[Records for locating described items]
%%
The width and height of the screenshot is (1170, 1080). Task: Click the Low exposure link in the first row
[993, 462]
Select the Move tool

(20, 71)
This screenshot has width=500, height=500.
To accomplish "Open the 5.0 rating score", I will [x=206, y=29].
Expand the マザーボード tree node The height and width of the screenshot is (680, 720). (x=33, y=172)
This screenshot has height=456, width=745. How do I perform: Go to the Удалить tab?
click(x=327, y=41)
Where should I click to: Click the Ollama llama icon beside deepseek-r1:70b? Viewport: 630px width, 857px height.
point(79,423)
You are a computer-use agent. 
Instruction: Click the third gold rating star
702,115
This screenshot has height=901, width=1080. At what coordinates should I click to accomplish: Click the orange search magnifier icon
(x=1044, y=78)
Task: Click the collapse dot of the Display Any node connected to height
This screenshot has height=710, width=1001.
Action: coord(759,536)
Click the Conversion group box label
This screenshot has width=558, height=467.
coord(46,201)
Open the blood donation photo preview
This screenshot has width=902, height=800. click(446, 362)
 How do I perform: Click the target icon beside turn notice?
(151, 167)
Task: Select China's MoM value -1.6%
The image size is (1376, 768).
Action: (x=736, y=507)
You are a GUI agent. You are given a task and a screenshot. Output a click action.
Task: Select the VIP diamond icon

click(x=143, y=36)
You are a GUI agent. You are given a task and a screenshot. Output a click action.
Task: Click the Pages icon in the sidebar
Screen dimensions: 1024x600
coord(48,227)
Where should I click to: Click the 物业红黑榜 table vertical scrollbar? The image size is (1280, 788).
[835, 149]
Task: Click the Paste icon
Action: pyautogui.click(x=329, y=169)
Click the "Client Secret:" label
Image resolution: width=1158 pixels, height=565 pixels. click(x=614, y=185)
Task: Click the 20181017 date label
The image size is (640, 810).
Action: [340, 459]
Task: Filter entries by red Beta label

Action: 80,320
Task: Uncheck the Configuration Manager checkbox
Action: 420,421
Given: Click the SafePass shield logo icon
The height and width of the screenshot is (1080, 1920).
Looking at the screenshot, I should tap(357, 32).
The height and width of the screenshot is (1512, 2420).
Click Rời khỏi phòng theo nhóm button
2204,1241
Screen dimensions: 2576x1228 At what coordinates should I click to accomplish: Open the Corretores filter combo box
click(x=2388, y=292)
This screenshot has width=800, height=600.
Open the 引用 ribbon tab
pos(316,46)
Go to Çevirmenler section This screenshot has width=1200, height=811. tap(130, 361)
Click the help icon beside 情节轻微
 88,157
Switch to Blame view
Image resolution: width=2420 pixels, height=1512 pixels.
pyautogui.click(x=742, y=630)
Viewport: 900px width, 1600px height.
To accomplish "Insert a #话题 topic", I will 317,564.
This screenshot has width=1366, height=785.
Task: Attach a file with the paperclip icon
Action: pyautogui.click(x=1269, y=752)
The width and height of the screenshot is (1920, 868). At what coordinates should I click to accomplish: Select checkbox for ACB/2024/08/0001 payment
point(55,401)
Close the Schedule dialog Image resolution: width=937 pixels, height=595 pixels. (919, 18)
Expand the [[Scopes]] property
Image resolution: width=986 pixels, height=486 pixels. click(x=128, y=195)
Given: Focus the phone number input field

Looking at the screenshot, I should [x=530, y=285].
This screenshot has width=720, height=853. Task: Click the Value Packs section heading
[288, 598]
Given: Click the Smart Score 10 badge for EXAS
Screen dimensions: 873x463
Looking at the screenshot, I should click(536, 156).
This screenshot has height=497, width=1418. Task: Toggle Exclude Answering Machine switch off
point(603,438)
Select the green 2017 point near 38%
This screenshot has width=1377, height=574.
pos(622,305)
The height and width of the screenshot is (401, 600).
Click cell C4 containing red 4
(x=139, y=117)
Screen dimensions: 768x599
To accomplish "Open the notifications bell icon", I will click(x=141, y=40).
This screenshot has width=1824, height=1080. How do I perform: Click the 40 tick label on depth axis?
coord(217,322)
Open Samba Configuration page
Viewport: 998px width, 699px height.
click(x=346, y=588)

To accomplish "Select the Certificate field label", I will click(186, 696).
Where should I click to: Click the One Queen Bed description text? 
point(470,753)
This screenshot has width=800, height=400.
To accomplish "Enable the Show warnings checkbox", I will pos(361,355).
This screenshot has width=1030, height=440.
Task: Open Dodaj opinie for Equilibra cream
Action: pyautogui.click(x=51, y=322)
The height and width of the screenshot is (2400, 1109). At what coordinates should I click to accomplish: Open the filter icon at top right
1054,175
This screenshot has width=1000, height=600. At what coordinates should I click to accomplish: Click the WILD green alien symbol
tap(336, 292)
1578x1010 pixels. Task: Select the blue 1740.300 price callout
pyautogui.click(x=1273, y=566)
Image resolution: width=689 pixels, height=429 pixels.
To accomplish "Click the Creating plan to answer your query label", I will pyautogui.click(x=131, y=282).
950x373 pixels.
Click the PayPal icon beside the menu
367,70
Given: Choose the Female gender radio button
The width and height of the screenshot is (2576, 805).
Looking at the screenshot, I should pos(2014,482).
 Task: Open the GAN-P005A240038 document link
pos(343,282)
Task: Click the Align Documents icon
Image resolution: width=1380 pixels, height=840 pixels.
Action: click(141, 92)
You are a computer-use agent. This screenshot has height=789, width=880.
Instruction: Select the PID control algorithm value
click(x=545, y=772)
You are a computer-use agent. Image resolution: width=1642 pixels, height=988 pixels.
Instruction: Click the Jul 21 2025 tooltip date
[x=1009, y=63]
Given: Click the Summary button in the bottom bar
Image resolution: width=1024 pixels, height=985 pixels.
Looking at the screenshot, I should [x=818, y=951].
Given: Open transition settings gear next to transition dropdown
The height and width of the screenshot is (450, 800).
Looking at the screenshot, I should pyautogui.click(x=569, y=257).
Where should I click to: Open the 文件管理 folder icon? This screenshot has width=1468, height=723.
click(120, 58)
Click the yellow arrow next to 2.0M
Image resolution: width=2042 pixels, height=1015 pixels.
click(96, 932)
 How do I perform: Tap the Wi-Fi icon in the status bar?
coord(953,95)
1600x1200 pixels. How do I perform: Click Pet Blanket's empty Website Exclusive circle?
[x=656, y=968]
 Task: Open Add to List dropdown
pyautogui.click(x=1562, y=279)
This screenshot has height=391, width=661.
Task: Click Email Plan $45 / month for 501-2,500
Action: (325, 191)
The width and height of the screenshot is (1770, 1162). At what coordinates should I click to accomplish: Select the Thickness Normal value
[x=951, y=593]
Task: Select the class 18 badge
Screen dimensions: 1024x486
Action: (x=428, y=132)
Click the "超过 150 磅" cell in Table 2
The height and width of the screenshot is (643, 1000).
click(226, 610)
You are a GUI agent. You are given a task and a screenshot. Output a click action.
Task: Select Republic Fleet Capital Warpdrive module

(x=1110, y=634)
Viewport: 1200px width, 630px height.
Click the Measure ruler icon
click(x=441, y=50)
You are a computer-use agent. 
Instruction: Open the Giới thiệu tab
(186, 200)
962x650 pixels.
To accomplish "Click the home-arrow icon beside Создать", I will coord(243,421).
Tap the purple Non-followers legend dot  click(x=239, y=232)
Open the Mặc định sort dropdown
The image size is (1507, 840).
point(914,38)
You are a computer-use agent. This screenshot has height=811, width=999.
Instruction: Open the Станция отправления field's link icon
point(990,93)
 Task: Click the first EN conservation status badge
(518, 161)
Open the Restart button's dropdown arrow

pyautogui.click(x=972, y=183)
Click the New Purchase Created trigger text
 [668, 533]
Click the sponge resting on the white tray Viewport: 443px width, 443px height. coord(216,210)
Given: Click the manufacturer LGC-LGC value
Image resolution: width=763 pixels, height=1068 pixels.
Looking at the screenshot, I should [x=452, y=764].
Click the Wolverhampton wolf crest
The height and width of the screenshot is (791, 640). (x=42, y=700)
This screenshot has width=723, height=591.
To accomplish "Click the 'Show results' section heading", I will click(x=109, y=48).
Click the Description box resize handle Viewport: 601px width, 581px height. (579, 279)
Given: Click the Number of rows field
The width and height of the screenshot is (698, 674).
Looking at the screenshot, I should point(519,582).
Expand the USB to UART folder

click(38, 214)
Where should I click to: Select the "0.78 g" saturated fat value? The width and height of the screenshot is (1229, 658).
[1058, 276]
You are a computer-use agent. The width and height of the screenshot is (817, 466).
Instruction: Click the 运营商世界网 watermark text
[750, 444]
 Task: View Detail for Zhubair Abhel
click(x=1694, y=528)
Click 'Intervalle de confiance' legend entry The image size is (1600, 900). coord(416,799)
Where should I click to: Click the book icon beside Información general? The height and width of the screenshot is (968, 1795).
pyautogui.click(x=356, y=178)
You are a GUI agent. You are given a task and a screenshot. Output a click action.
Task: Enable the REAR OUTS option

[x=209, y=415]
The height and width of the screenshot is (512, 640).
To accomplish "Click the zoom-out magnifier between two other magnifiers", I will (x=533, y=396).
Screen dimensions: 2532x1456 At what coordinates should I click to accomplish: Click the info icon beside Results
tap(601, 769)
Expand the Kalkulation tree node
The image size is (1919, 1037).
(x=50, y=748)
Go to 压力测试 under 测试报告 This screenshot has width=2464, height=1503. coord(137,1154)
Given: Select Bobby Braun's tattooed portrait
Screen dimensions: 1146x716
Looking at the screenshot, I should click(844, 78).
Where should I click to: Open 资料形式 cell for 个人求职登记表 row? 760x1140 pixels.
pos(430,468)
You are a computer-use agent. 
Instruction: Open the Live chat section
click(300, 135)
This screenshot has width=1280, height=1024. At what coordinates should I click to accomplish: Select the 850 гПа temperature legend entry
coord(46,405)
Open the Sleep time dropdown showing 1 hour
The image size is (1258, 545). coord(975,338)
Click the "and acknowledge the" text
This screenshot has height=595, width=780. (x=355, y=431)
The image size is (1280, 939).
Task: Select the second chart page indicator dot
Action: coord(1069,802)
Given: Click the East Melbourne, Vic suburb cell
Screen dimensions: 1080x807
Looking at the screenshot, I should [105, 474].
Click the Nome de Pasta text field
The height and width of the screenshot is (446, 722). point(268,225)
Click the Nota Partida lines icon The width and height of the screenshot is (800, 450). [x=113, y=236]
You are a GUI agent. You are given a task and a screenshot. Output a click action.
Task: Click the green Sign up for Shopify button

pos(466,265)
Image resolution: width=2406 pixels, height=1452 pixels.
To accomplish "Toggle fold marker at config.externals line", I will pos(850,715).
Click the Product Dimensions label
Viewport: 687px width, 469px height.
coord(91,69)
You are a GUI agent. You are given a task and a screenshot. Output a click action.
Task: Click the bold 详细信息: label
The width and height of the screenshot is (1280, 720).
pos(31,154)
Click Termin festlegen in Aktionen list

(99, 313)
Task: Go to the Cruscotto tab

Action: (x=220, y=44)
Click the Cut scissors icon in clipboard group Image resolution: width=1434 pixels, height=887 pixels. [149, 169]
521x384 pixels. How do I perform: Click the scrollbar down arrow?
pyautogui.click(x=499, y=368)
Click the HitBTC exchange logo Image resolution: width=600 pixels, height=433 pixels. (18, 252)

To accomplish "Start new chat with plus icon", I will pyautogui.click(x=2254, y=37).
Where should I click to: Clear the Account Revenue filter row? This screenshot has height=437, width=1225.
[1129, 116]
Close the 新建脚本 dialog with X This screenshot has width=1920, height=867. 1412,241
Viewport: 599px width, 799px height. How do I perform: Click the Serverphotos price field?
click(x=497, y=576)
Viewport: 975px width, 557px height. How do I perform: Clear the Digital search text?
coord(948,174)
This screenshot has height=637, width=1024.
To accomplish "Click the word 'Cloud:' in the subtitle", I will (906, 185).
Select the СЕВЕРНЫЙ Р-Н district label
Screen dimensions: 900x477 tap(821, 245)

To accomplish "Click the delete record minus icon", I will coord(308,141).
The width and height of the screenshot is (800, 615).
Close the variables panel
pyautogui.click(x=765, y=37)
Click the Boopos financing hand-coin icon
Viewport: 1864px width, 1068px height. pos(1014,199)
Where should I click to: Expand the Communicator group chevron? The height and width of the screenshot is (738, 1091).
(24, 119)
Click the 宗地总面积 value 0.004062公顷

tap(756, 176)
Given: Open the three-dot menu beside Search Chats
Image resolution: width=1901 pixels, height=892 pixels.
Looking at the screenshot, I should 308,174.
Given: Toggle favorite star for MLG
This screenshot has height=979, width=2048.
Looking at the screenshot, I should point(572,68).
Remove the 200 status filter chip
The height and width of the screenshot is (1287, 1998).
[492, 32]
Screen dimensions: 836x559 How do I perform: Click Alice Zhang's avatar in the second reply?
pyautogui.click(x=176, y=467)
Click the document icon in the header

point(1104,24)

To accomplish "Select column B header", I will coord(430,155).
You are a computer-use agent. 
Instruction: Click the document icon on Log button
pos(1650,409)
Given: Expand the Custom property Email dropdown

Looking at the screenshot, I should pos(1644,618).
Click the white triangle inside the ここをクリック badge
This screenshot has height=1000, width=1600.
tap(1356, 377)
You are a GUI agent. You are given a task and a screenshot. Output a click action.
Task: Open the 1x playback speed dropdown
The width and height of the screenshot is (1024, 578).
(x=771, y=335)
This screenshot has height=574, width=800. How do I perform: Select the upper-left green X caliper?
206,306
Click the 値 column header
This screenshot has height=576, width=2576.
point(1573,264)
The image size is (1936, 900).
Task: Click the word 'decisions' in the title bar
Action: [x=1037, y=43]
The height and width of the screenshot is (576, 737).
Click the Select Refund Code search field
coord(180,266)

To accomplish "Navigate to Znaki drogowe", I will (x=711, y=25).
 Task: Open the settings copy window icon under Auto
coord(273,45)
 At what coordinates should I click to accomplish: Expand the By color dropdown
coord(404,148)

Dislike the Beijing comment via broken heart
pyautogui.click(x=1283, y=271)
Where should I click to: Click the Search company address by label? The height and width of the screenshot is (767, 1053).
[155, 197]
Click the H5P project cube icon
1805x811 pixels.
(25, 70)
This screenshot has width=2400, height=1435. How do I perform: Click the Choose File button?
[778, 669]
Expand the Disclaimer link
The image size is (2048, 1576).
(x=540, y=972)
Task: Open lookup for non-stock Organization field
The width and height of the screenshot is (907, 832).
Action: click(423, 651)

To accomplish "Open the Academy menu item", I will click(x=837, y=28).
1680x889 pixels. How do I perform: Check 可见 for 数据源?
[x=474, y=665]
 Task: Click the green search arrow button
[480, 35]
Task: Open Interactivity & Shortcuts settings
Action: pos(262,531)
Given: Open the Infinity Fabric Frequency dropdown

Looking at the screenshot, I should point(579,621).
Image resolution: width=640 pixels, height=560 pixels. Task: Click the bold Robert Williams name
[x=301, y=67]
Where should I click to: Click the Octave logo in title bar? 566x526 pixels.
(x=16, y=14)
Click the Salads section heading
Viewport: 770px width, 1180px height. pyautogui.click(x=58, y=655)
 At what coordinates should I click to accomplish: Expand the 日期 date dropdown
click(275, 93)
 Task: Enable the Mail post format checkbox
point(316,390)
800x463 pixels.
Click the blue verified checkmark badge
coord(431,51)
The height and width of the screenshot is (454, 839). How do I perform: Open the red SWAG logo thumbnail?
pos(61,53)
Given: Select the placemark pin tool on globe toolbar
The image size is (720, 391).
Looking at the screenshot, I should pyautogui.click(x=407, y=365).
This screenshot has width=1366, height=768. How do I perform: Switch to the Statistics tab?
%%
*REQUEST*. Starting at the line that contains "This screenshot has width=2400, height=1435." and ending with the line that contains "Action: pos(262,531)", write those lines out again with "Disclaimer" swapped for "Privacy Policy" and nothing else changed.

*RESPONSE TO THE TASK*.
This screenshot has width=2400, height=1435. How do I perform: Click the Choose File button?
[778, 669]
Expand the Privacy Policy link
The image size is (2048, 1576).
(x=540, y=972)
Task: Open lookup for non-stock Organization field
The width and height of the screenshot is (907, 832).
Action: click(423, 651)

To accomplish "Open the Academy menu item", I will click(x=837, y=28).
1680x889 pixels. How do I perform: Check 可见 for 数据源?
[x=474, y=665]
 Task: Click the green search arrow button
[480, 35]
Task: Open Interactivity & Shortcuts settings
Action: pos(262,531)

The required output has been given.